Google Analytics forms the backbone of many companies’ online business monitoring. It’s a natural choice, given the wealth of information it offers. However, the volume of data can be overwhelming if not managed properly. To make the most out of Google Analytics, it’s important to focus your monitoring on specific business goals.
Every business website has certain goals: some aim primarily to boost brand awareness, while others try to facilitate sales directly. Similarly, each website should be monitored using different parameters, ones that are relevant to its objectives. By focusing your monitoring on specific indicators, you can get better insights out of Google Analytics without spending too much time sifting through data.
Below are some common business website goals, along with their relevant indicators. Included in each are some of the contextual clues to look out for when making your analyses.
Increasing Awareness
The basic indicator for awareness of your website is site visits, which can be found on the dashboard of your Analytics account. Be sure to check what percentage of them are new visitors—people returning is good for business, but not specifically for raising awareness.
Google Analytics Dashboard - Tracking Traffic and Engagement
If you’re targeting a specific segment, you should also check where your visits come from, both geographically and digitally. You can find the physical locations of your site visitors using a Map Overlay or by inferring from user Language, both in the Visitors Tab. Meanwhile, you can find the source of your web traffic in the Traffic Sources tab. This can be useful for deciding how to promote your site. Should you focus on prolific sources, or expand to new platforms?
Google Analytics: Traffic Acquisition Channels (Organic Search, Direct, Social, Referral)

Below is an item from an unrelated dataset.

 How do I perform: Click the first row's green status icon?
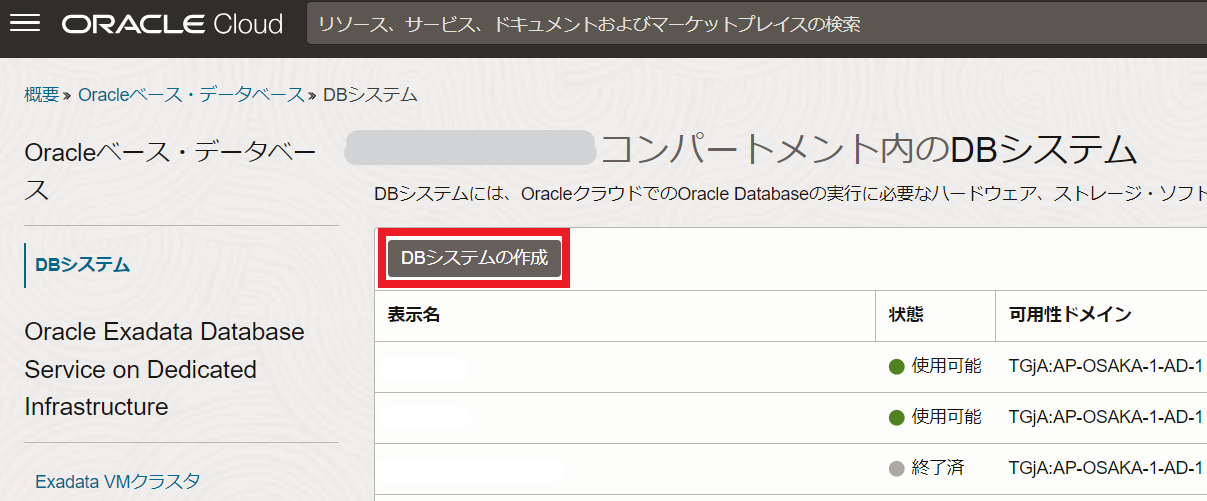point(896,366)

If you maintain an active presence on other sites (such as social media pages), you may find your awareness rising there, especially if people prefer those channels over your actual site. That might be fine, but it may also be a sign you should reconsider what your website offers and how it does so.

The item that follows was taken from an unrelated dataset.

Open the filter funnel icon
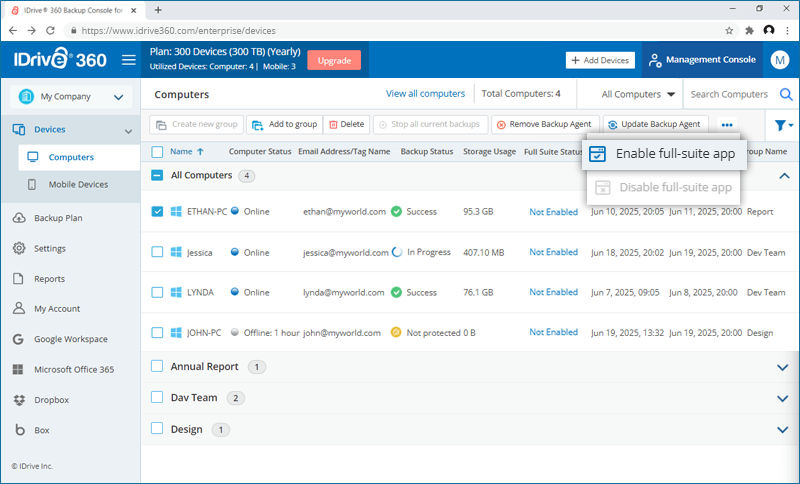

Getting Leads, Making Sales
These are best monitored by setting up specific goals in Google Analytics. The platform allows you to customize these in the Goals tab. It may take a bit of time, but it will provide valuable data, and is thus worth the effort.
Tracking leads and sales will partly depend on how your website is set up. Typically, leads can be tracked through form completion, since that’s the way most websites gather leads. Similarly, a common way to track sales would be by monitoring how many users completed the checkout process.
Google Analytics: Goal Setting
Perhaps more useful, though, is seeing how users get there—or don’t. Reversing a Goal Path, for instance, lets you see what users were doing before they completed your goal, which could show you what’s good at leading customers to convert. Meanwhile, looking at Goal Abandonment Funnels and Funnel Visualizations can show you where in the process users typically drop out. There may be errors there that demand swift correction.
Increasing Customer Engagement
Customer engagement is determined by the composition of your website as well as the nature of its individual pages. For instance, if your pages have comments sections or forms to complete, tracking user engagement can be fairly straightforward.
For other pages, however (such as blog entries, informative pages, or navigation pages), it’s somewhat more complex. For these, you’ll need to refer to both Average Time on Site and Bounce Rates.
Google Analytics user behavior on top most viewed pages
For an informative page like a blog entry, for instance, bounces aren’t such a bad thing—provided your users are consuming the content they’re supposed to. As long as Time on Site lines up with the approximate time it takes to process the information, then you can consider the page a success.
On the other hand, if users spend a lot of time on navigation or menu pages, that might be a bad sign: something on those pages may be confusing readers, keeping them from proceeding as swiftly as they should.
Bounce Rates also have a somewhat more direct effect on Time on Page: bounces are recorded with a time of 0, which could skew averages if your bounce rate is especially high. For that, and the above reasons, these two factors should be considered in light of each other.
Of course, all of these metrics are ultimately related. Understanding how all of them work will provide deeper, more dependable insights from your data monitoring. Nonetheless, knowing which measures pertain most directly to your business goals will help in refining your SEO strategy and website design choices.